>> BEGIN

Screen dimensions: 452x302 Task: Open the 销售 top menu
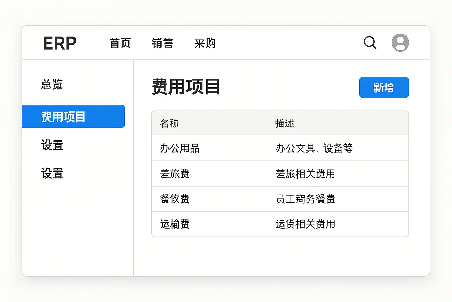click(162, 43)
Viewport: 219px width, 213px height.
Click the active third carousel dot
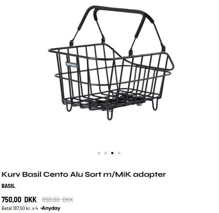tap(112, 153)
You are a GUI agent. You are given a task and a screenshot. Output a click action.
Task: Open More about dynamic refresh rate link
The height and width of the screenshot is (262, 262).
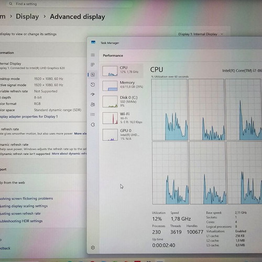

>> END

● **Task instructions**: Please write out the data again, starting with its first line and going on through the line with "tap(112, 153)", and switch "carousel dot" to "slider dot" while keeping everything else the same. Leave the pictures out of your answer.

● **Exercise solution**:
Screen dimensions: 452x302 Task: Open the 销售 top menu
click(162, 43)
Viewport: 219px width, 213px height.
Click the active third slider dot
tap(112, 153)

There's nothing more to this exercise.